Monday, August 20, 2007

Creating life in a lab


Science & religion debates, on many occasions, center around issues of origins. It is about defining limits & boundaries and this justifiably makes scientists uncomfortable. For a while, the origin of the Earth was considered a problem beyond the boundary of science. But not today and now we have a very detailed explanation of the formation of the Solar System.

We may be getting closer to solving another origins question - the origin of life. Here is a claim that scientists will be able to create life from scratch in the next 3-10 years. This is a bold (and exciting) claim!

"Creating protocells has the potential to shed new life on our place in the universe," Bedau said. "This will remove one of the few fundamental mysteries about creation in the universe and our role."

And several scientists believe man-made life forms will one day offer the potential for solving a variety of problems, from fighting diseases to locking up greenhouse gases to eating toxic waste.

If you are creating life at home, please note of the following minor challenges:

Bedau figures there are three major hurdles to creating synthetic life:

  • A container, or membrane, for the cell to keep bad molecules out, allow good ones, and the ability to multiply.
  • A genetic system that controls the functions of the cell, enabling it to reproduce and mutate in response to environmental changes.
  • A metabolism that extracts raw materials from the environment as food and then changes it into energy.
  • One of the leaders in the field, Jack Szostak at Harvard Medical School, predicts that within the next six months, scientists will report evidence that the first step -- creating a cell membrane -- is "not a big problem." Scientists are using fatty acids in that effort.

    Szostak is also optimistic about the next step -- getting nucleotides, the building blocks of DNA, to form a working genetic system.

    His idea is that once the container is made, if scientists add nucleotides in the right proportions, then Darwinian evolution could simply take over.

    I'm not a biologist, so I don't know how crazy and speculative these ideas are. However, scientists have been making attempts in this direction for a few decades now, so its totally plausible that we are getting close. I love the last step of letting evolution take over after mixing-in the right ingredients - I do that with cooking all the time.

    And here is the Frankenstein we were all waiting for in the news story:

    In Gainesville, Florida, Steve Benner, a biological chemist at the Foundation for Applied Molecular Evolution is attacking that problem by going outside of natural genetics. Normal DNA consists of four bases -- adenine, cytosine, guanine and thymine (known as A,C,G,T) -- molecules that spell out the genetic code in pairs. Benner is trying to add eight new bases to the genetic alphabet.

    Eight new bases! If successful, this would indeed be quite awesome...but don't know what kind of effects it will potentially have.

    Bedau said there are legitimate worries about creating life that could "run amok," but there are ways of addressing it, and it will be a very long time before that is a problem.

    I hope so. Still a very neat story.

    Now lets solve the issue of the origin of the universe.

    4 comments:

    Nizam said...

    Great post, Salman -- this kind of development helps us recognize the flaws in the God of the Gaps theory, or the idea of "permanent mysteries" like that described by Jaron Lanier in Discover magazine recently (http://discovermagazine.com/2007/sep/jarons-world-peace-through-god).

    Religion may feel it has answers to certain scientific questions, but science must never sit back and concede those matters to religion, even (especially!) where they touch on primal questions like the origins of life.

    Salman Hameed said...

    I completely agree...and it stifles scientific creativity. Thanks for the Discover magazine piece - I like the binary number cult.

    Anonymous said...

    Hi Salman,

    Matt T. writing...

    This is an interesting idea, but the paranoiac in me hopes they are extremely cautious in working with this.

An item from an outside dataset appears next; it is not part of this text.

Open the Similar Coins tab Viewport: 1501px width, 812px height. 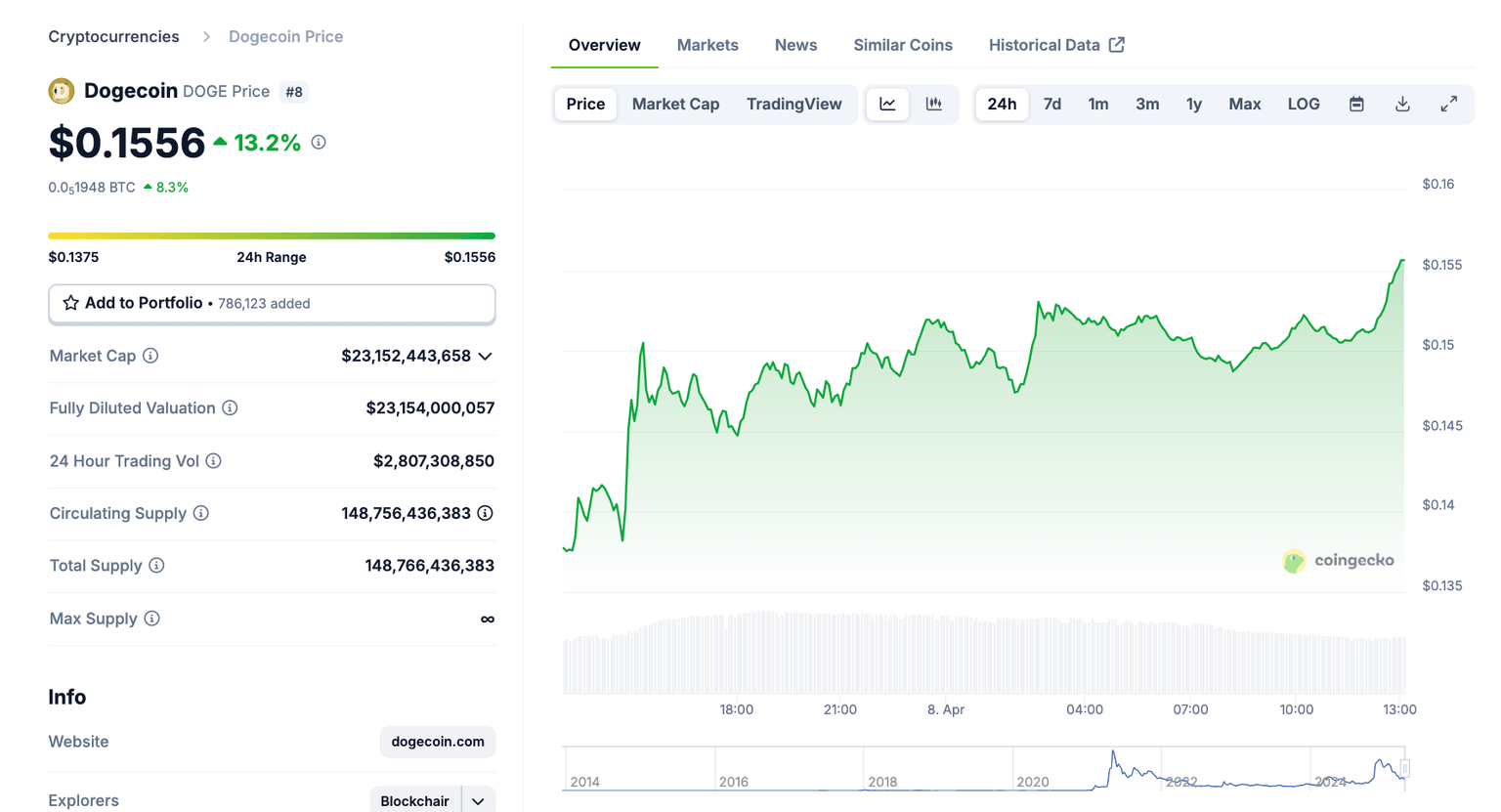click(902, 45)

I don't think artificial life would necessarily be dangerous, but given that "natural life" has evolved in symbiosis over billions of years means that interactions between various kinds of life are reasonably well understood even if not always beneficial (for example, hemhorragic fevers are natural, but not particularly good for hosts). Two things immediately came to mind upon reading this: one was prion diseases (e.g. mad cow), and the other was "The Andromeda Strain"...

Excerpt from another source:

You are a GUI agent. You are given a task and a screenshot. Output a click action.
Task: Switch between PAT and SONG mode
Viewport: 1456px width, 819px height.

    I find the researcher's comment at the end of the story very worrisome -- if s/he "couldn't imagine" artificial life getting out into the wild, I would say they have a very dim imagination!

    Salman Hameed said...

    Hi Matt!

    Oh..and the "reassuring" comment at the end that this won't be a problem for a very long time...

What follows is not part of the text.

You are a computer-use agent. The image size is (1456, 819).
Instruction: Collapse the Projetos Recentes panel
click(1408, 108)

    Yes, experimenting with an 8-base life form should require some more thinking. For a completely different reason, I was reading that the black plague in the 14th century killed about 75 million! This must be 15-20% of the world population. We haven't seen any thing even close to that. I'm usually an optimist regarding new technologies, but some of these experiments are really pushing boundaries and I hope there are good safeguards in place.